Well, you could hire a college intern or someone from Manpower to manually delete all the rows. About a thousand dollars and a week later, you realize that they too can make mistakes, and about twenty important records are missing from your database. Then your boss comes to you and says, "So, Mr. Genius programmer, where did so-and-so's personal account information go?" Damn you Manpower!
That said, here's a quick and easy way to remove duplicates from a MySQL database. Make sure you execute it all at once, and make sure you backup your duplicated garbage table before hand.

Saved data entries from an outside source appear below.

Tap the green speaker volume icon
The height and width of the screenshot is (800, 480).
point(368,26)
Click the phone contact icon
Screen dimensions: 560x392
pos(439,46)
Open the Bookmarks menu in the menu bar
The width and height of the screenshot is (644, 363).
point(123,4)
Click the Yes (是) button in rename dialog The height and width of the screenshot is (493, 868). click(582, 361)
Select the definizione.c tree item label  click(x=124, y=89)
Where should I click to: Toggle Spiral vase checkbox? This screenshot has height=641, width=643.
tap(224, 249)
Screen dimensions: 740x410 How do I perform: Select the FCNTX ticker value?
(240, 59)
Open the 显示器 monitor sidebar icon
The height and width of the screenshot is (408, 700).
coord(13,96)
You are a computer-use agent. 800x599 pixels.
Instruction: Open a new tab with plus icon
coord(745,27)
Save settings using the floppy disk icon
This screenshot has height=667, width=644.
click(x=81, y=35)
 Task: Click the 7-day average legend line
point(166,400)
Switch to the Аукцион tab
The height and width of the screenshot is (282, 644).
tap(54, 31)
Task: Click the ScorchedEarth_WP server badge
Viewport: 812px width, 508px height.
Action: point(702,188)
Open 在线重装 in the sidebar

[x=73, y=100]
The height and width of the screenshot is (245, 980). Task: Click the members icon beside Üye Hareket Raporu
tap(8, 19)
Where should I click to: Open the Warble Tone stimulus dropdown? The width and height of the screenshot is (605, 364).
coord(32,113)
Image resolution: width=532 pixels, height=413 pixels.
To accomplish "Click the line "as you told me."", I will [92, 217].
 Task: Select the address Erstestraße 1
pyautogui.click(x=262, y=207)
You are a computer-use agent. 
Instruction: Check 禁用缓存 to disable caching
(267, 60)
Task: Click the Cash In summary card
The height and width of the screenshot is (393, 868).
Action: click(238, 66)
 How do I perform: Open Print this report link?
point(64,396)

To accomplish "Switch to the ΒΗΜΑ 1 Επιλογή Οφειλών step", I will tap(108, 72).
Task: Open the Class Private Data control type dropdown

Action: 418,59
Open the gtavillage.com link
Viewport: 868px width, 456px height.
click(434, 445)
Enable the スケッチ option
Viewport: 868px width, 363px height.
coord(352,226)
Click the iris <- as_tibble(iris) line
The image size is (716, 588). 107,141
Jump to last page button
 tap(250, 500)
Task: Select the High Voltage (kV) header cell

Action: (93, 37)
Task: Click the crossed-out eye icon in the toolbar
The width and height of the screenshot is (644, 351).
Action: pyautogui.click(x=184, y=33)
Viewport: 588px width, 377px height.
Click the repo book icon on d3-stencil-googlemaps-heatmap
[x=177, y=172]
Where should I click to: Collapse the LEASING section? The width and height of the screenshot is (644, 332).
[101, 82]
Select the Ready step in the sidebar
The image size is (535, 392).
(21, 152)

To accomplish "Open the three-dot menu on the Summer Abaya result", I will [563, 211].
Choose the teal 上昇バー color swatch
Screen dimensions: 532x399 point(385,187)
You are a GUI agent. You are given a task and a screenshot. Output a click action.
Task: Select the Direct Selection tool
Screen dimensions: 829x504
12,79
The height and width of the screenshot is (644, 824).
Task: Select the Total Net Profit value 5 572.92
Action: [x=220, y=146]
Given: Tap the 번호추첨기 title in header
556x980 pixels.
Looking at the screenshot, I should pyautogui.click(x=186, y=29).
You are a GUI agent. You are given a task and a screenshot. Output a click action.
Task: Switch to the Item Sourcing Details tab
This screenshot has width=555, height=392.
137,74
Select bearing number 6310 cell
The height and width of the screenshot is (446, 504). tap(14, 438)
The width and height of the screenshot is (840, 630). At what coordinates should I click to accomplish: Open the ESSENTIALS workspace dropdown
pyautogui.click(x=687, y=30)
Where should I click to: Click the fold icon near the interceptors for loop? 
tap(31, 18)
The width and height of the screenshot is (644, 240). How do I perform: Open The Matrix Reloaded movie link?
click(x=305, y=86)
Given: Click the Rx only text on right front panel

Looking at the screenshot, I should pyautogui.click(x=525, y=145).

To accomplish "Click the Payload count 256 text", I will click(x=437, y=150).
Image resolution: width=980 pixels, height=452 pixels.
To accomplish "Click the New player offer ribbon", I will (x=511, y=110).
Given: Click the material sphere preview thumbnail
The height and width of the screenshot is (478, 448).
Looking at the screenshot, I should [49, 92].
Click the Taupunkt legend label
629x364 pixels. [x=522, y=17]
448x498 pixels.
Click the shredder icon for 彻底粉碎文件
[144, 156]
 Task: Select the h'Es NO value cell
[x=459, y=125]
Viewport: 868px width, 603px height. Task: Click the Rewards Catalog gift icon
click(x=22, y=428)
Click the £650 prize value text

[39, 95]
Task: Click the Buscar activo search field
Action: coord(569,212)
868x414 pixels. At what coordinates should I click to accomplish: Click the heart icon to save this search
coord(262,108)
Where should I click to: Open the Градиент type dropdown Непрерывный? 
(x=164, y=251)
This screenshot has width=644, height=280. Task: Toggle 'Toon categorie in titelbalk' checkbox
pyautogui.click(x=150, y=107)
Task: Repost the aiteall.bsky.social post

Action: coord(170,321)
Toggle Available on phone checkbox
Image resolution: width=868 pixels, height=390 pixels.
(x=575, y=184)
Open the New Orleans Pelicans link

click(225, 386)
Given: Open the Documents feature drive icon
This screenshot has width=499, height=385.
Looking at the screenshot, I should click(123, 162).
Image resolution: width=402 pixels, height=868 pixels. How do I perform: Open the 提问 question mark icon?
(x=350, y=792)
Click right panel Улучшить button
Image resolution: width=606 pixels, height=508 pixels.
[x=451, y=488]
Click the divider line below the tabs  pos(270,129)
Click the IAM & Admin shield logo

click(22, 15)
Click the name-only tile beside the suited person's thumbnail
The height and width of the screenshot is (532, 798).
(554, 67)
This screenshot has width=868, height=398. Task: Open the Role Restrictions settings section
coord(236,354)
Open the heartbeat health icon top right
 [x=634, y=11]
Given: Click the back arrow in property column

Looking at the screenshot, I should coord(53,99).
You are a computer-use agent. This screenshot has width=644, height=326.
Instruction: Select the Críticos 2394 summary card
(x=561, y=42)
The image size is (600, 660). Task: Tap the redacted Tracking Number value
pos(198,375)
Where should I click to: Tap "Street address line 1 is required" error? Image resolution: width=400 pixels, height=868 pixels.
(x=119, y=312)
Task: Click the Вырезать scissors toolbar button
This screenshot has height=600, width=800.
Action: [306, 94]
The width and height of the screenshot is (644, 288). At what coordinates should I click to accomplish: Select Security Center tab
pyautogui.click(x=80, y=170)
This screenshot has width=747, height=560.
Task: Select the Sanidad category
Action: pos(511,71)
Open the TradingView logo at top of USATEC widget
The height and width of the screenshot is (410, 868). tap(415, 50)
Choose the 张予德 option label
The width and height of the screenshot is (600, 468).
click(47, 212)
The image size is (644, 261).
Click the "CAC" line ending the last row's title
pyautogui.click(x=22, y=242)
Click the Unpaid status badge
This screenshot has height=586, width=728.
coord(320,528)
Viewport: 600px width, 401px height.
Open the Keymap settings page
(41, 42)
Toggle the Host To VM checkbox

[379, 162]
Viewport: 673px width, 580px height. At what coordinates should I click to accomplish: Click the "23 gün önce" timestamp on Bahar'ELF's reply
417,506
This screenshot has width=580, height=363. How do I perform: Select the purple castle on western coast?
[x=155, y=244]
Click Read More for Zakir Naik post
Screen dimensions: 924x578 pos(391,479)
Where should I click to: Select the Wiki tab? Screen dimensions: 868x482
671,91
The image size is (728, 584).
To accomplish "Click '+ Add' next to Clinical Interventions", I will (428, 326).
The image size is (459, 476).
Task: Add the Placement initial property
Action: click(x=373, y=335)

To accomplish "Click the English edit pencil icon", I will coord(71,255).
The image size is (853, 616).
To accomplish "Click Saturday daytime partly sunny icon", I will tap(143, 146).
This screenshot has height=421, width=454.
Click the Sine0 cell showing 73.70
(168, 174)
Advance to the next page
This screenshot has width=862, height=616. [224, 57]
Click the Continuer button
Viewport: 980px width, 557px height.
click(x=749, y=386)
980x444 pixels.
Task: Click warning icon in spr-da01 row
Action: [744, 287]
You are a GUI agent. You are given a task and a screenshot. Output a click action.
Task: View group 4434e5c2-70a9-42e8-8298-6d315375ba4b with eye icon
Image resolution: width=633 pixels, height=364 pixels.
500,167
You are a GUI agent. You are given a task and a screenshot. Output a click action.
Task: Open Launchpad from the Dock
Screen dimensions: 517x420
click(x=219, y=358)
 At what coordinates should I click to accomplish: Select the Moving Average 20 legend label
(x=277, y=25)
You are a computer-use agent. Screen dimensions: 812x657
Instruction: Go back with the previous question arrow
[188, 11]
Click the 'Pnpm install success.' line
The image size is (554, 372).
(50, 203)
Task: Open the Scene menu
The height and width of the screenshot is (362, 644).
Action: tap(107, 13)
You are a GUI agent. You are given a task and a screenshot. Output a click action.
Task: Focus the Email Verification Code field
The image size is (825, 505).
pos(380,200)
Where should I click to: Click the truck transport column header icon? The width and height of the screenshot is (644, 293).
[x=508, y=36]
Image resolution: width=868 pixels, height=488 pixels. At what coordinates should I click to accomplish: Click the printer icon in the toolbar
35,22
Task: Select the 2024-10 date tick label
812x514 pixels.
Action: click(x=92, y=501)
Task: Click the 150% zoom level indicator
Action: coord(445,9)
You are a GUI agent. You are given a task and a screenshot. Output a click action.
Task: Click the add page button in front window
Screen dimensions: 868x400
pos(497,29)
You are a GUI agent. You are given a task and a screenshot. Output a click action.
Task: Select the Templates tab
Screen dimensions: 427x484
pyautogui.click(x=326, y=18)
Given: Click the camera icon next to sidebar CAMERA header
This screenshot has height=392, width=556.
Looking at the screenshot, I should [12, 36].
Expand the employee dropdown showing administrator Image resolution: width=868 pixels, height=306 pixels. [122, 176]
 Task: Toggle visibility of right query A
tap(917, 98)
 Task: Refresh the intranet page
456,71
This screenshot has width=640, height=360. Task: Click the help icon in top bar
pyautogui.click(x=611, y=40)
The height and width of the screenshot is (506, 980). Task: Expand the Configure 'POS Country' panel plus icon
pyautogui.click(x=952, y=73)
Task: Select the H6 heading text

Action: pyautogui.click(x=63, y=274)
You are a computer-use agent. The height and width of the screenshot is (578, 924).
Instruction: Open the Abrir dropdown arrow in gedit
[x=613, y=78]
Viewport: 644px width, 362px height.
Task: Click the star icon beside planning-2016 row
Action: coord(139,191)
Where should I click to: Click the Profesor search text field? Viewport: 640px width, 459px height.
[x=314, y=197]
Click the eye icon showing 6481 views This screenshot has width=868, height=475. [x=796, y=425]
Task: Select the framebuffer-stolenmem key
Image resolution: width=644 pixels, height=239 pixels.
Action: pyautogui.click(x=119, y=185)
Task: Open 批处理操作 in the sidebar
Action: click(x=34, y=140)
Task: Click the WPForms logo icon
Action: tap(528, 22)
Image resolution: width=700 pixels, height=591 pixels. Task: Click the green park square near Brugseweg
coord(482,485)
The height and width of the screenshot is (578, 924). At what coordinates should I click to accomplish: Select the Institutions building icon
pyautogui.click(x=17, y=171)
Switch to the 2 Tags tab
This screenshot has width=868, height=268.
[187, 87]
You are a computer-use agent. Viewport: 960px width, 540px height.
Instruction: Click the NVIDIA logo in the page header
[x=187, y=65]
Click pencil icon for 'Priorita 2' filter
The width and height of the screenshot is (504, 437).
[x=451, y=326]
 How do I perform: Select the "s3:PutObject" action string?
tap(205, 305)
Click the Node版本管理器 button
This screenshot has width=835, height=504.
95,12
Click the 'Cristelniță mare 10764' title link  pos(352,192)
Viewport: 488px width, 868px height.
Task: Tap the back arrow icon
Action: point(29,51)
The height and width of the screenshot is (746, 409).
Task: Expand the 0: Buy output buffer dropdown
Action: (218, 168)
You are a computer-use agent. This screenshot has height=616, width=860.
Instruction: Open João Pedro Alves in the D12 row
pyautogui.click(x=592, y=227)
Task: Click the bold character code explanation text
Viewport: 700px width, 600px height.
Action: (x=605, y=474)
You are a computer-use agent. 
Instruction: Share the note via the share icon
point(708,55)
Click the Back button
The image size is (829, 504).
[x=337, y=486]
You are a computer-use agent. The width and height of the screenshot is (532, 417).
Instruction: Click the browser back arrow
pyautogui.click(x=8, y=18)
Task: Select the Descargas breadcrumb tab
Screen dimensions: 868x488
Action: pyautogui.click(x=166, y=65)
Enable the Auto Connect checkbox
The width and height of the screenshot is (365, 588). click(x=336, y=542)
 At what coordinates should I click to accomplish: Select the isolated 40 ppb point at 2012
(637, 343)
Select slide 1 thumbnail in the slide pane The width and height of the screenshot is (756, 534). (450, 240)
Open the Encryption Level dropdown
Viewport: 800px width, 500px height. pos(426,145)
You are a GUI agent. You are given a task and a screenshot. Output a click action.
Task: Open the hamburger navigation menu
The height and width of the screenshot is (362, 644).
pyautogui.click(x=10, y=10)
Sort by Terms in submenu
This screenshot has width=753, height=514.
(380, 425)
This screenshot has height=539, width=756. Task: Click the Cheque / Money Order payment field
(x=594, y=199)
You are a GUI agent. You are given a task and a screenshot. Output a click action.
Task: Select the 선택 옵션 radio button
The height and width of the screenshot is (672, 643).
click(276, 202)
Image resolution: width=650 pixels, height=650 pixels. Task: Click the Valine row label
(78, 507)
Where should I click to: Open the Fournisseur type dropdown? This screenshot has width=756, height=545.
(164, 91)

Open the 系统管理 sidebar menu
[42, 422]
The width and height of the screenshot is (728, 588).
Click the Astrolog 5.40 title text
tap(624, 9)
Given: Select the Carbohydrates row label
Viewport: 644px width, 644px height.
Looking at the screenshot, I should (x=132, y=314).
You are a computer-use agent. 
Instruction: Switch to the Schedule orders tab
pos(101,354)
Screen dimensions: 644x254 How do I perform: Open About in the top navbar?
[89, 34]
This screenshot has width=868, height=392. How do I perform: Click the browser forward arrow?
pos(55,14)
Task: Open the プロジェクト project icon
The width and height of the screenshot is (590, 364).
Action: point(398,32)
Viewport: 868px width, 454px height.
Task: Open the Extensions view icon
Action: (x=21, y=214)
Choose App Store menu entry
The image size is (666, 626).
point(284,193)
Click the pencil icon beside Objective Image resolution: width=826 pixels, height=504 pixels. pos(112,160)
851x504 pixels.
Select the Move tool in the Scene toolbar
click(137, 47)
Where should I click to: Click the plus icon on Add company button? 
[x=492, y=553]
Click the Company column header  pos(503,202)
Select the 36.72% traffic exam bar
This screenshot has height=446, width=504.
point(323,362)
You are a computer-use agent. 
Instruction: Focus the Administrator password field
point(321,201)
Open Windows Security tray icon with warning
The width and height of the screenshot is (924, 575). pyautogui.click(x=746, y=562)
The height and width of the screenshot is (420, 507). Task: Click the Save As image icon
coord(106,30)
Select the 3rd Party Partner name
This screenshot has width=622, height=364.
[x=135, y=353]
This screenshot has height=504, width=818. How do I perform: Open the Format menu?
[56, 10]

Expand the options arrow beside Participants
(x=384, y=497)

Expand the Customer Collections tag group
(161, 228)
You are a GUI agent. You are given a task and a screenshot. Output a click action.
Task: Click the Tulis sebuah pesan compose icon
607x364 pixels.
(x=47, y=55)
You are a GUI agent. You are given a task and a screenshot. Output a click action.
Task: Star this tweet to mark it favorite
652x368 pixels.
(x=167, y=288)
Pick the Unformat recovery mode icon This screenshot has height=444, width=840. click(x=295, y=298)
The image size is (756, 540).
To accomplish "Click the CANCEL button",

INSERT INTO tblTempDoopless(pkID, strField1, strField2)
SELECT pkID, strField1, strField2
FROM tblWithDoops
GROUP BY strField1; /* this is the field that is duplicated! */
DELETE FROM tblWithDoops;
INSERT INTO tblWithDoops(pkID, strField1, strField2)
SELECT pkID, strField1, strField2
FROM tblTempDoopless;
Also, note the group by. Weird how that works. As long as you're not using concat, all the other columns seem to be the first row MySQL finds.